Hemos podido comprobar, en La hora de Carmen Angostos, programa de televisión, que no es fácil dar tu opinión en la calle, en vivo y en directo y a cara descubierta, sobre la reducción de la jornada laboral. Sobre todo algunos (muchos) hombres, que prefieren que se les tape la cara y pongan filtros en la voz estilo infiltrados en la noche de la anaconda, para opinar sobre el asunto, siempre y cuando la opinión sea contraria a la de la patronal, porque los hay que van a pecho descubierto alabando al jefe como si no hubiera un mañana y diciendo, orgullosos, con un temple de ajedrecista curtido en mil batallas, que hasta le limpia el coche al término de la jornada laboral y que no le importa suavizar el chicle pegado en el neumático con su propia lengua para, posteriormente, quitarlo con un giro magistral de muñeca. ¿Y cuánto tiempo hace que no acude usted al dentista? No hay de aquí, responde, sacando dos euros del bolsillo pequeño del pantalón y mostrando un dentado de mineralización débil con manchas amarillas de tanto chupar rueda.

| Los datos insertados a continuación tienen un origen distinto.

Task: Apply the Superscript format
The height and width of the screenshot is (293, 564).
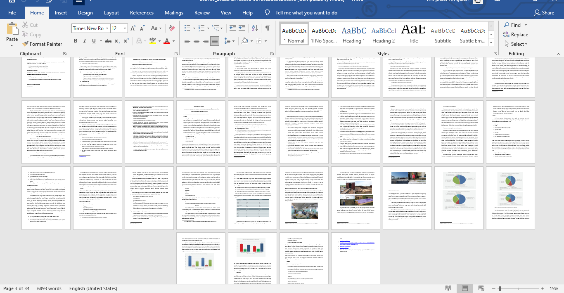Action: (x=126, y=41)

La ecuación macroeconómica laboral deja fuera la variable “vida relámpago en jornadas partidas”, precisamente partidas porque te parten en dos el cuerpo de forma asimétrica. La vida relámpago es como un todo a la vez en todas partes. Dejar la comida preparada. Ropa. La lucha diaria con este conjunto que no me gusta, no me lo pongo, quiero el chándal negro: ¡el chándal negro que mi vida depende de ello, mamá! La garganta, me duele la garganta, no quiero ir, que venga aquí la maestra. Bajar a la prole a casa de la amiga para que los lleve al cole. No llego ni en aeroplano. Combustible al coche. Carretera y manta. Llamada del colegio. Al otro ni se le espera, teléfono desconectado, desgraciado egoísta. Igual que el teléfono de la jefa de servicio. Mamá ve tú, no llego. Mamá, andador tras caída, marido cada vez más gruñón y exigente. Jornada laboral de ocho horas con la culpa a cuestas. El obispo y la biblia, el vía crucis y el mismísimo río Jordán. Coche de vuelta. Frigorífico vacío. El pequeño se ha peleado en el recreo con un grandullón que quería pegarle a su hermano mayor. El mayor se pone muy nervioso, o es todo o nada, angustia me da. Compra en el súper con lapsus mentales, qué venga Freud inmediatamente que se lo voy a explicar bien explicado, lo mismo sale el falo volando. La pomada de papá. Los otros, los hermanos, varones, qué casualidad, tampoco existen, mala zona la ingle. Parece la mujer maletero con todas las bolsas de la compra a cuestas dirección a casa de la amiga, a recoger al mayor y con el niño pequeño diciendo que si por él fuera se saldría del colegio para trabajar y ayudar en casa. Cuando la paran y le preguntan por su opinión acerca de la reducción de la jornada laboral, rompe a llorar muy hondo, un llanto de subsuelo, de túnel oscuro y frío, de soledad, una ecuación sistémica psicológica de intercambio lingüístico ancestral en braille, y estamos a martes.